## WHAT IS EXPECTED
Please retype each of the following records word for word, leaving nothing out.

-- BEGIN --

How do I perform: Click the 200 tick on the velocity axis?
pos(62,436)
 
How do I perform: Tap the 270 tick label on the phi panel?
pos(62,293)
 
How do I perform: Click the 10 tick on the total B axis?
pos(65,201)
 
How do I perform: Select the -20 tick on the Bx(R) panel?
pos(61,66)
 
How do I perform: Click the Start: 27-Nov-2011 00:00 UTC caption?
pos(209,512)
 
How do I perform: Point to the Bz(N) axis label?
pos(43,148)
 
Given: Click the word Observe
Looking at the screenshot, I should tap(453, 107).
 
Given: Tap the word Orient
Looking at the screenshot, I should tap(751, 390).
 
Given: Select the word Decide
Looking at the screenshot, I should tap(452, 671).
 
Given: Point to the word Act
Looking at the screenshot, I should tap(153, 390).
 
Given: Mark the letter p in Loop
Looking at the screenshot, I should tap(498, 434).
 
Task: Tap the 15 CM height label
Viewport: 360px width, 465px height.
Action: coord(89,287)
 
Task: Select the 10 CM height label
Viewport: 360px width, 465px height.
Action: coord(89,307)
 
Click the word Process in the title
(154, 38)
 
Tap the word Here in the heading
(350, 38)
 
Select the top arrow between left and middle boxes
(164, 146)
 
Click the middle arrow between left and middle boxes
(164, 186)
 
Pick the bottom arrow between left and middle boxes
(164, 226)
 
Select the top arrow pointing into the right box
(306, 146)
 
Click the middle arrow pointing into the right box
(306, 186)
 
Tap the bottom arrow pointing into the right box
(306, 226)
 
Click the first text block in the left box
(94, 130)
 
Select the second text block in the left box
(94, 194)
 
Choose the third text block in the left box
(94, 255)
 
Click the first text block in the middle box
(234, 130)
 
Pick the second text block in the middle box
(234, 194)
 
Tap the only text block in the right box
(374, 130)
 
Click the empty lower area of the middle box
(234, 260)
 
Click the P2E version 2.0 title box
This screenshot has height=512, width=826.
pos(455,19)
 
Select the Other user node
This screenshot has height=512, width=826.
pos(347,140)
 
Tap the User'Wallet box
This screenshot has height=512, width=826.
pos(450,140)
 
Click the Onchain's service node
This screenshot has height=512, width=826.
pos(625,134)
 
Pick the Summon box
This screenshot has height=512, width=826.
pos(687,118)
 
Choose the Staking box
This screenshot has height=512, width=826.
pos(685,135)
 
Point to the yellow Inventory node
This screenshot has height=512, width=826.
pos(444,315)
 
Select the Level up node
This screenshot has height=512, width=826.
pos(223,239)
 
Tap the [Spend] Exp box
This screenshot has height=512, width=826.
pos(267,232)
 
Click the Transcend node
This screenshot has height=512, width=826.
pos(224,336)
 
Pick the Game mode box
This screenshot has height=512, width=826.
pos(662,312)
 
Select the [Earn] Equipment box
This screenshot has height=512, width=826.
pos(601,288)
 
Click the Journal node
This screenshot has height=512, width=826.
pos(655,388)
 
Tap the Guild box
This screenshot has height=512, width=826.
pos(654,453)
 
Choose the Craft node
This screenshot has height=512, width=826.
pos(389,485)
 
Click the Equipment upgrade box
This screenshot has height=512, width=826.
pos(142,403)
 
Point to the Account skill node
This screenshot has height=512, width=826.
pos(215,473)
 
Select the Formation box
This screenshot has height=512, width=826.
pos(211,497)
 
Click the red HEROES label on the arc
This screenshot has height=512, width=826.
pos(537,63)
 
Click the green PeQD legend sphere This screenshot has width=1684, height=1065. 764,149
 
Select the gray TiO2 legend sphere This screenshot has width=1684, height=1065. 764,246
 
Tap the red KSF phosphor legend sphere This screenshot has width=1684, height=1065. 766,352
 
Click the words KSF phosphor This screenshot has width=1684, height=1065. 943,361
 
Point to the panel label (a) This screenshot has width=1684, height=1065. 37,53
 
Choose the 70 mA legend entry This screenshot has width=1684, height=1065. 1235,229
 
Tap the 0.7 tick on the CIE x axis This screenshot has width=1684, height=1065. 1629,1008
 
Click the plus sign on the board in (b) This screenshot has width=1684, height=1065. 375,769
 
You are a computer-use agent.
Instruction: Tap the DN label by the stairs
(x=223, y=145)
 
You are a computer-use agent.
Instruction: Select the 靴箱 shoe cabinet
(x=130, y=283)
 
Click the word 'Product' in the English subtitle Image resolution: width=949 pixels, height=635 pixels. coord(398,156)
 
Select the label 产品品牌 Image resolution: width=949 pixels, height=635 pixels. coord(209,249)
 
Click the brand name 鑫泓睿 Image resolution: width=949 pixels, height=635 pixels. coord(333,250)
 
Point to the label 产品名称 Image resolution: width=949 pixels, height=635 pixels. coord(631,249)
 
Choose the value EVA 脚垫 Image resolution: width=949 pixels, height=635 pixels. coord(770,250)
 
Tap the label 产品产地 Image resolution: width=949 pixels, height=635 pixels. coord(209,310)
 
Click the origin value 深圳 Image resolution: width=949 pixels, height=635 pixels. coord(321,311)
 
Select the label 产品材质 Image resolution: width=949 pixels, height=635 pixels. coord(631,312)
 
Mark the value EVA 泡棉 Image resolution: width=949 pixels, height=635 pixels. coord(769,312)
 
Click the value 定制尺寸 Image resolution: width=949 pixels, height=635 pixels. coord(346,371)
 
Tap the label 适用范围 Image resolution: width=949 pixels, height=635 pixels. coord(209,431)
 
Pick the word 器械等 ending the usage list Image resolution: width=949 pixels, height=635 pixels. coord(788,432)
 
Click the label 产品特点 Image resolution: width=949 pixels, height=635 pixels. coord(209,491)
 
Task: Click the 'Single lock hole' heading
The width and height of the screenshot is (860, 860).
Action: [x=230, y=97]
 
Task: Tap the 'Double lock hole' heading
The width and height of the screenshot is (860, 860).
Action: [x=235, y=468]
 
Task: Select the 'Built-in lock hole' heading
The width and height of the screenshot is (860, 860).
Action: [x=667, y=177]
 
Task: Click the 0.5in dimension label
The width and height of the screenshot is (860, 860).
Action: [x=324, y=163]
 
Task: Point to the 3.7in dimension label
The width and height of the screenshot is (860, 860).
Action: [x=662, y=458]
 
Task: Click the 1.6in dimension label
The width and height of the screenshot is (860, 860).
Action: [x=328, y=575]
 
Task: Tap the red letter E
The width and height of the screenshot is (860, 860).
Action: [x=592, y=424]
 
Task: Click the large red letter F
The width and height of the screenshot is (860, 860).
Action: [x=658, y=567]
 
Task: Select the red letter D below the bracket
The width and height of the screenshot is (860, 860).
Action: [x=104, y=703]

-- END --

## EXPECTED ANSWER
How do I perform: Click the 200 tick on the velocity axis?
pos(62,436)
 
How do I perform: Tap the 270 tick label on the phi panel?
pos(62,293)
 
How do I perform: Click the 10 tick on the total B axis?
pos(65,201)
 
How do I perform: Select the -20 tick on the Bx(R) panel?
pos(61,66)
 
How do I perform: Click the Start: 27-Nov-2011 00:00 UTC caption?
pos(209,512)
 
How do I perform: Point to the Bz(N) axis label?
pos(43,148)
 
Given: Click the word Observe
Looking at the screenshot, I should tap(453, 107).
 
Given: Tap the word Orient
Looking at the screenshot, I should tap(751, 390).
 
Given: Select the word Decide
Looking at the screenshot, I should tap(452, 671).
 
Given: Point to the word Act
Looking at the screenshot, I should tap(153, 390).
 
Given: Mark the letter p in Loop
Looking at the screenshot, I should tap(498, 434).
 
Task: Tap the 15 CM height label
Viewport: 360px width, 465px height.
Action: coord(89,287)
 
Task: Select the 10 CM height label
Viewport: 360px width, 465px height.
Action: coord(89,307)
 
Click the word Process in the title
(154, 38)
 
Tap the word Here in the heading
(350, 38)
 
Select the top arrow between left and middle boxes
(164, 146)
 
Click the middle arrow between left and middle boxes
(164, 186)
 
Pick the bottom arrow between left and middle boxes
(164, 226)
 
Select the top arrow pointing into the right box
(306, 146)
 
Click the middle arrow pointing into the right box
(306, 186)
 
Tap the bottom arrow pointing into the right box
(306, 226)
 
Click the first text block in the left box
(94, 130)
 
Select the second text block in the left box
(94, 194)
 
Choose the third text block in the left box
(94, 255)
 
Click the first text block in the middle box
(234, 130)
 
Pick the second text block in the middle box
(234, 194)
 
Tap the only text block in the right box
(374, 130)
 
Click the empty lower area of the middle box
(234, 260)
 
Click the P2E version 2.0 title box
This screenshot has height=512, width=826.
pos(455,19)
 
Select the Other user node
This screenshot has height=512, width=826.
pos(347,140)
 
Tap the User'Wallet box
This screenshot has height=512, width=826.
pos(450,140)
 
Click the Onchain's service node
This screenshot has height=512, width=826.
pos(625,134)
 
Pick the Summon box
This screenshot has height=512, width=826.
pos(687,118)
 
Choose the Staking box
This screenshot has height=512, width=826.
pos(685,135)
 
Point to the yellow Inventory node
This screenshot has height=512, width=826.
pos(444,315)
 
Select the Level up node
This screenshot has height=512, width=826.
pos(223,239)
 
Tap the [Spend] Exp box
This screenshot has height=512, width=826.
pos(267,232)
 
Click the Transcend node
This screenshot has height=512, width=826.
pos(224,336)
 
Pick the Game mode box
This screenshot has height=512, width=826.
pos(662,312)
 
Select the [Earn] Equipment box
This screenshot has height=512, width=826.
pos(601,288)
 
Click the Journal node
This screenshot has height=512, width=826.
pos(655,388)
 
Tap the Guild box
This screenshot has height=512, width=826.
pos(654,453)
 
Choose the Craft node
This screenshot has height=512, width=826.
pos(389,485)
 
Click the Equipment upgrade box
This screenshot has height=512, width=826.
pos(142,403)
 
Point to the Account skill node
This screenshot has height=512, width=826.
pos(215,473)
 
Select the Formation box
This screenshot has height=512, width=826.
pos(211,497)
 
Click the red HEROES label on the arc
This screenshot has height=512, width=826.
pos(537,63)
 
Click the green PeQD legend sphere This screenshot has width=1684, height=1065. 764,149
 
Select the gray TiO2 legend sphere This screenshot has width=1684, height=1065. 764,246
 
Tap the red KSF phosphor legend sphere This screenshot has width=1684, height=1065. 766,352
 
Click the words KSF phosphor This screenshot has width=1684, height=1065. 943,361
 
Point to the panel label (a) This screenshot has width=1684, height=1065. 37,53
 
Choose the 70 mA legend entry This screenshot has width=1684, height=1065. 1235,229
 
Tap the 0.7 tick on the CIE x axis This screenshot has width=1684, height=1065. 1629,1008
 
Click the plus sign on the board in (b) This screenshot has width=1684, height=1065. 375,769
 
You are a computer-use agent.
Instruction: Tap the DN label by the stairs
(x=223, y=145)
 
You are a computer-use agent.
Instruction: Select the 靴箱 shoe cabinet
(x=130, y=283)
 
Click the word 'Product' in the English subtitle Image resolution: width=949 pixels, height=635 pixels. coord(398,156)
 
Select the label 产品品牌 Image resolution: width=949 pixels, height=635 pixels. coord(209,249)
 
Click the brand name 鑫泓睿 Image resolution: width=949 pixels, height=635 pixels. coord(333,250)
 
Point to the label 产品名称 Image resolution: width=949 pixels, height=635 pixels. coord(631,249)
 
Choose the value EVA 脚垫 Image resolution: width=949 pixels, height=635 pixels. coord(770,250)
 
Tap the label 产品产地 Image resolution: width=949 pixels, height=635 pixels. coord(209,310)
 
Click the origin value 深圳 Image resolution: width=949 pixels, height=635 pixels. coord(321,311)
 
Select the label 产品材质 Image resolution: width=949 pixels, height=635 pixels. coord(631,312)
 
Mark the value EVA 泡棉 Image resolution: width=949 pixels, height=635 pixels. coord(769,312)
 
Click the value 定制尺寸 Image resolution: width=949 pixels, height=635 pixels. coord(346,371)
 
Tap the label 适用范围 Image resolution: width=949 pixels, height=635 pixels. coord(209,431)
 
Pick the word 器械等 ending the usage list Image resolution: width=949 pixels, height=635 pixels. coord(788,432)
 
Click the label 产品特点 Image resolution: width=949 pixels, height=635 pixels. coord(209,491)
 
Task: Click the 'Single lock hole' heading
The width and height of the screenshot is (860, 860).
Action: [x=230, y=97]
 
Task: Tap the 'Double lock hole' heading
The width and height of the screenshot is (860, 860).
Action: [x=235, y=468]
 
Task: Select the 'Built-in lock hole' heading
The width and height of the screenshot is (860, 860).
Action: [x=667, y=177]
 
Task: Click the 0.5in dimension label
The width and height of the screenshot is (860, 860).
Action: [x=324, y=163]
 
Task: Point to the 3.7in dimension label
The width and height of the screenshot is (860, 860).
Action: [x=662, y=458]
 
Task: Click the 1.6in dimension label
The width and height of the screenshot is (860, 860).
Action: [x=328, y=575]
 
Task: Tap the red letter E
The width and height of the screenshot is (860, 860).
Action: [x=592, y=424]
 
Task: Click the large red letter F
The width and height of the screenshot is (860, 860).
Action: [x=658, y=567]
 
Task: Select the red letter D below the bracket
The width and height of the screenshot is (860, 860).
Action: [x=104, y=703]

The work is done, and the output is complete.